The fourth quarter and full-year 2014 gross domestic product (GDP) growth figures will be released by the government next week.
Early this month, the Cabinet-level Development Budget Coordination Committee or DBCC conceded that the 2014 GDP expansion may have “settled realistically” at just 6-7 percent, whose lower end was below the goal of 6.5-7.5 percent.
In an e-mail to reporters yesterday, DBS economist Gundy Cahyadi said that while consumer spending had remained robust, anemic government spending has slowed growth in sectors such as construction.
“Delays in some public infrastructure projects have led to growth in the construction sector easing to about 5 percent in 2014, from 10 percent in 2013 and 17 percent in 2012,” Cahyadi noted.
Lower government spending last year, which was mainly due to a judicial decision that stopped the flow of more money from the controversial Disbursement Acceleration Program (DAP), also “adversely affected” the sentiment among business owners, the DBS economist said.
The Supreme Court has ruled that the DAP, a stimulus package aimed at fast-tracking public spending to spur economic growth, was unconstitutional.
But Budget Secretary Florencio B. Abad had said that in 2015, underspending “will not be tolerated” anymore, as the government plans mechanisms encouraging faster disbursements while penalizing the opposite.

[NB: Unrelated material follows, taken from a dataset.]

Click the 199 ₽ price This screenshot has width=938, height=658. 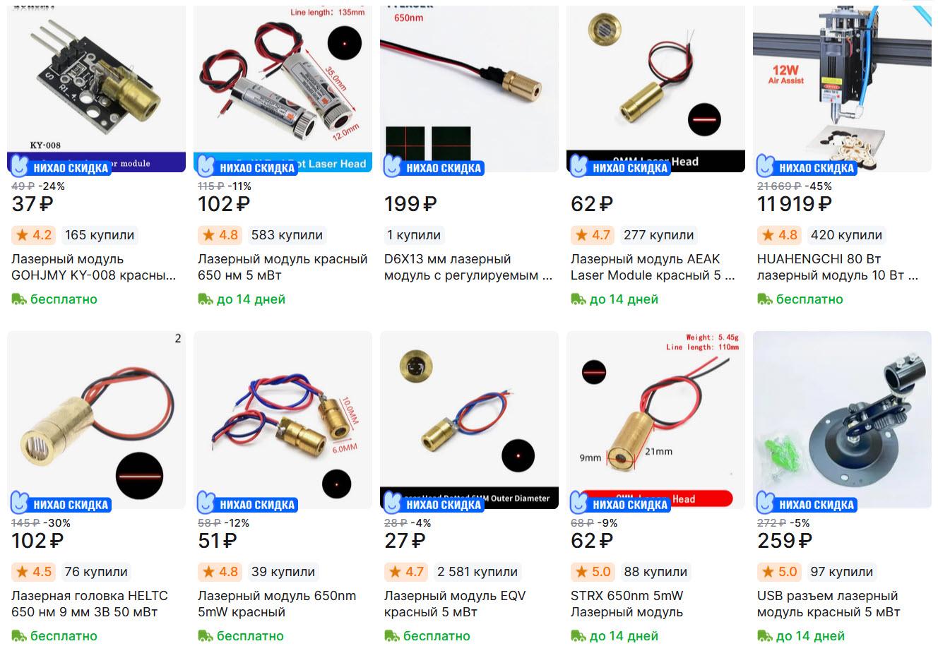pos(410,204)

In this regard, Cahyadi said the government’s consumption growth may return to 7.5 percent this year—the same average levels in 2012 and 2013, but warned of “some downside risk.”
“Public scrutiny on the government remains prevalent since the DAP controversy first blew out in mid-2014,” he pointed out.
But as the government aspires to spend more in 2015, efforts aimed at increasing investments as well as improving infrastructure would likely benefit.
“Overall investment growth is likely to remain strong at 8-percent pace. The infrastructure overhaul remains the policy focus for the government, despite the setbacks in 2014. Infrastructure spending is set to rise to 5 percent of GDP by 2016, from about 2-3 percent currently. This is likely to form the underlying support for investment in the private sector as well,” Cahyadi said.